▶ WRITTEN TASK A: Copy the passage of the email from "I like the simplification" up to and including "to support it.".

▶ EXCERPT:
═══

Hi Bjorn, sorry I’ve taken so long to
respond – I’ve bee on vacation.
Could you elaborate on what you believe
should be in the Iteration Plan that would not be in a view of the WIL for a
specific iteration?
Our thinking was that the Iteration Plan
is essentially a fine-grained plan for the iteration, and the WIL already has
those fine-grained tasks. In a small project, tasks, requirements, and change
requests can often be lumped together easily so separate management of each type
of item isn’t a problem (if it is then it may be time to separate requirements
and CRs from the WIL).
Thanks,
Jim
____________________
Jim Ruehlin, IBM Rational
RUP Content Developer
Eclipse Process Framework (EPF) Committer
email: jruehlin@xxxxxxxxxx
phone: 760.505.3232
fax:
949.369.0720
From:
epf-dev-bounces@xxxxxxxxxxx [mailto:epf-dev-bounces@xxxxxxxxxxx] On Behalf Of "Bjorn Gustafsson"
<bjorn@xxxxxxxxxxxxxxx>
Sent: Thursday, April 27, 2006
9:18 AM
To: "'Eclipse Process
Framework Project Developers List'" <epf-dev@xxxxxxxxxxx>
Subject: RE: [epf-dev] Work Item
List
Hi all,
I’m a new contributor to EPF but I’d like
to throw in my view of the proposed Work Item List.
For those of you who don’t know me, I was
involved with the development of the previous RUP technology – RPW, Organizer,
RUP Builder. (and I totally love the new Composer stuff!) I now lead the
development of our ProjectKoach product – a process-empowered project
management solution. Hence I view EPF from a process enactment point of view.
I like the simplification WIL makes and I
can see its alignment with the Product Backlog of Scrum and the Release Plan of
XP.
My concerns are that the presented WIL
draft definition is “too much implementation” - it effectively presents a
development case with a particular tool and format in mind – and that it makes
it too simple by throwing out the
Iteration Plan. This can make it difficult to map this process to other
implementations in projects using other means than the envisioned Excel spreadsheet
format to support it.
Software projects have many types of
drivers of their work – which go by many names: requirements, issues, defects,
change requests, etc.
These represent stakeholder requests, i.e.
“what the system is requested to
do”. We devise plans to schedule their implementation, and these plans
represent the planning aspect of these drivers, or “who shall implement their support, and when”. (Scrum: Product Backlog and Sprint
Backlog, XP: Story Card and Release Plan)

═══

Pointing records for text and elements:

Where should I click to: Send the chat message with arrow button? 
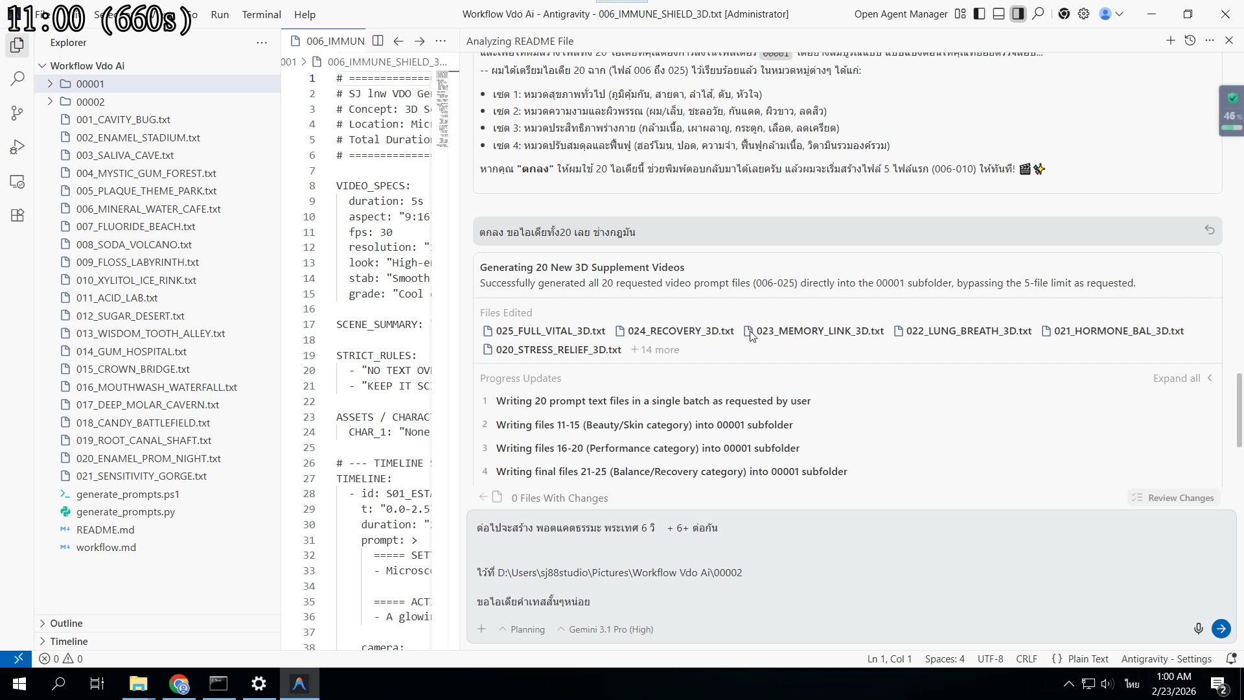[1221, 629]
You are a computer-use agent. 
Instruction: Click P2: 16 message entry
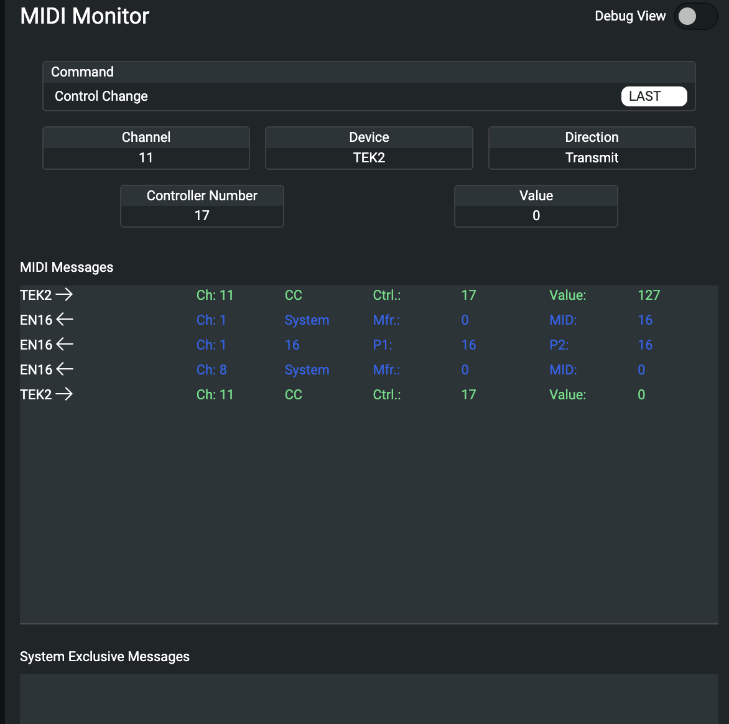pyautogui.click(x=644, y=345)
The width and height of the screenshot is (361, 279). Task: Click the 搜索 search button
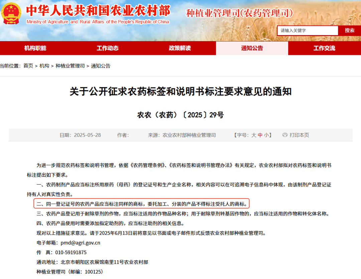349,30
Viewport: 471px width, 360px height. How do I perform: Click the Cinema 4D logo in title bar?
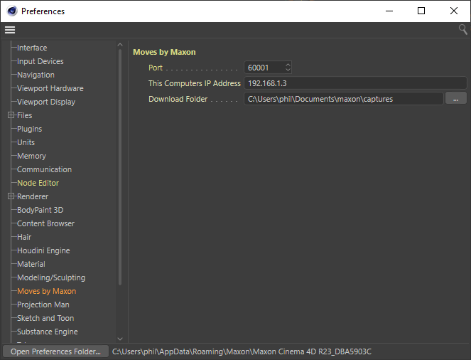click(x=11, y=11)
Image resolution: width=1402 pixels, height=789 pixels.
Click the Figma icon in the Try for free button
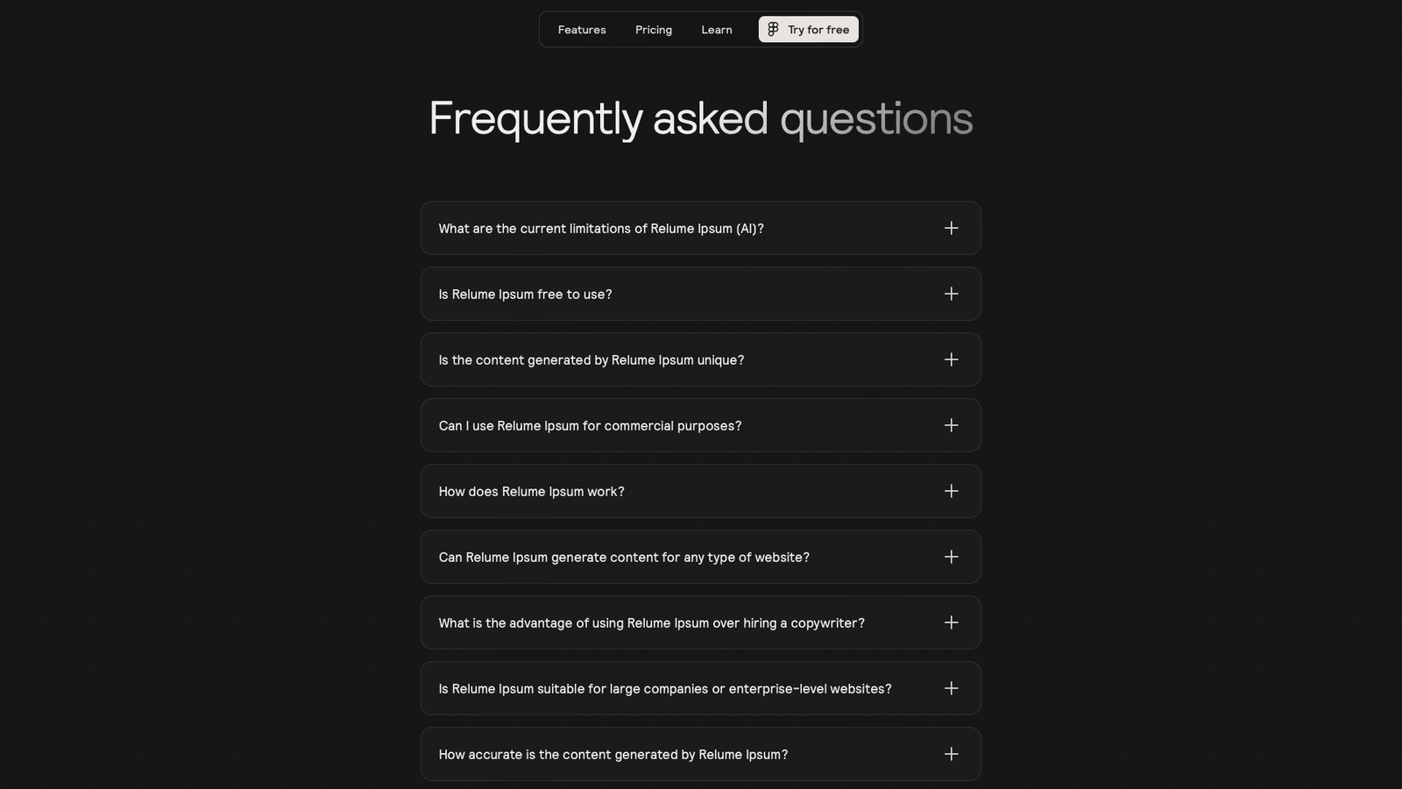[773, 30]
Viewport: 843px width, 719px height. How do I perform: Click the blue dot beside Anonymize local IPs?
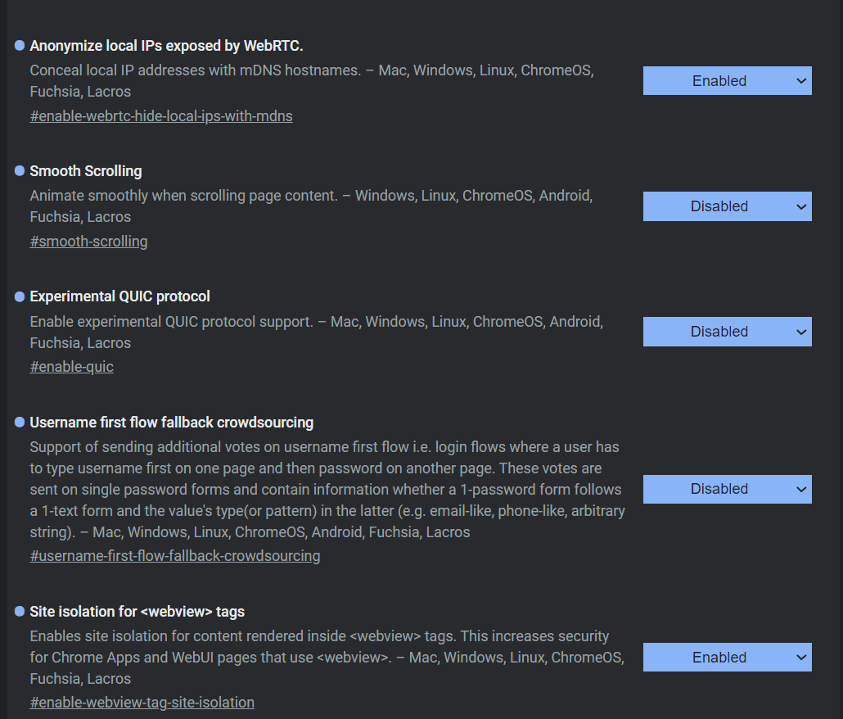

═══

▶ WRITTEN TASK B: Arrange the records as a numbered list, from the line with "Viewport: 471px width, 360px" up to and including the last line of the records, skipping blank lines. Leave the pictures out.

▶ EXERCISE OUTPUT A:
I like the simplification WIL makes and I
can see its alignment with the Product Backlog of Scrum and the Release Plan of
XP.
My concerns are that the presented WIL
draft definition is “too much implementation” - it effectively presents a
development case with a particular tool and format in mind – and that it makes
it too simple by throwing out the
Iteration Plan. This can make it difficult to map this process to other
implementations in projects using other means than the envisioned Excel spreadsheet
format to support it.

▶ EXERCISE OUTPUT B:
1. Viewport: 471px width, 360px height. How do I perform: Click the Cinema 4D logo in title bar?
2. click(x=11, y=11)
3. Image resolution: width=1402 pixels, height=789 pixels.
4. Click the Figma icon in the Try for free button
5. [773, 30]
6. Viewport: 843px width, 719px height. How do I perform: Click the blue dot beside Anonymize local IPs?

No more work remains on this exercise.